Le même type de combinaisons se pratique en Amérique latine depuis longtemps rappelons seulement " La guerre de le triple alliance de 1865 " dont le Paraguay a fait les frais au profit du Brésil, de l'Argentine et de l'Uruguay alliés pour défendre des intérêts britanniques.

Notons au passage l'absurdité des guerres où périssent des millions d'individus pendant quelques années avant que tout rentre dans l'ordre et où les ennemis d'hier deviennent les amis d'aujourd'hui et que les fortunes de certains se soient sérieusement confortées…

5) Conclusion provisoire :

Un certain décor est planté pour qu'une 3 ème guerre mondiale soit déclenchée dans un avenir relativement proche, reste à trouver un motif et faire le décompte des forces à mettre en présence dans chaque camp en faisant abstraction des divergences criantes aujourd'hui
( religions, richesses, ethnies, frontières, etc.) car comme je crois l'avoir montré ci-dessus les dissensions d'hier ne peuvent être que des apparences qui s'effaceront devant des intérêts à première vue communs au moins pour un certain temps en attendant un autre prétexte pour s'étriper mais il y aura t'il encore des humains pour une nouvelle entreprise de ce genre quand on sait le nombre de milliards de $ qui ont été investis dans les armes de destruction massive par les uns et par les autres ?

On peut déjà, dans les grandes lignes, imaginer quelques combinaisons possibles d'alliances qui entreront en conflit, soit en même temps, soit par étapes successives, les pays les plus puissants ne s'engageant que dans un 2 ème temps selon l'état des lieux au moment qui leur paraîtra le plus favorable. En fait, c'est déjà un peu la situation actuelle avec les conflits africains, moyen orientaux et asiatiques derrière lesquels les grandes puissances sont à peine cachées…

A priori, des alliances sont totalement exclues : c'est le cas des pays musulmans et d'Israël, de la Corée du Nord et du Japon sans parler de Taiwan et de la Chine continentale.

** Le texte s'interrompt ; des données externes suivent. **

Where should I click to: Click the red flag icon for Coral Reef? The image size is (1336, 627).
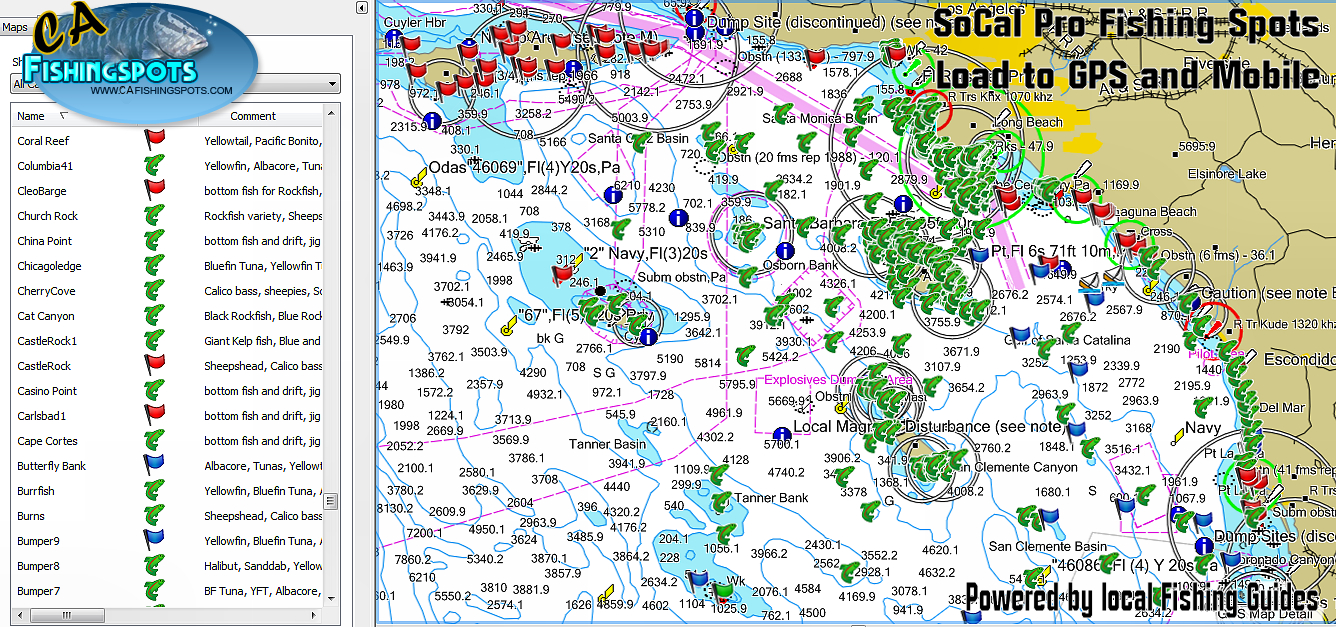coord(154,140)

Par contre, à mon sens, il n'est pas évident du tout que tous les pays d'Amérique latine soient dans des dispositions telles qu'ils s'unissent derrière les USA pour un conflit important compte tenu de leur évolution actuelle vers plus de Démocratie et moins de dépendance vis-à-vis de leur grand voisin du nord…

Par contre, des alliances me paraissent très évidentes c'est le cas des USA et du Royaume Uni incluant l'Australie, la Nouvelle Zélande comme ce fut le cas jusqu'à présent, le Canada qui, rappelons le, est le pays dont le pouvoir d'achat de ses habitants est le plus élevé pourrait éventuellement se désolidariser des USA et du Royaume Uni pour ne pas compromettre cet acquit…

Quant à l'Europe en construction et malgré les textes constitutifs qui évoquent son appartenance à l'OTAN elle pourrait très bien ne pas s'engager en totalité dans une coalition conduite par les USA comme c'est déjà le cas à propos de l'Irak où seuls quelques pays dont l'Italie et des nouveaux venus ont fait des choix qui détonnent en fonction d'intérêts individualistes et opportunistes…

Tout dépendra du contexte du moment.

ar ailleurs, malgré une incertitude coté indien du à son système à base de castes en voie d'extinction il est vraisemblable, comme déjà dit, que la Chine et la Russie ont tout intérêt à s'allier leurs bases politiques tendant à converger vers une même idéologie de type " social - démocrate " .


Je livre ces propos reposant sur les connaissances d'aujourd'hui à la réflexion de mes lecteurs qui ont toutes latitudes pour les approuver ou les récuser.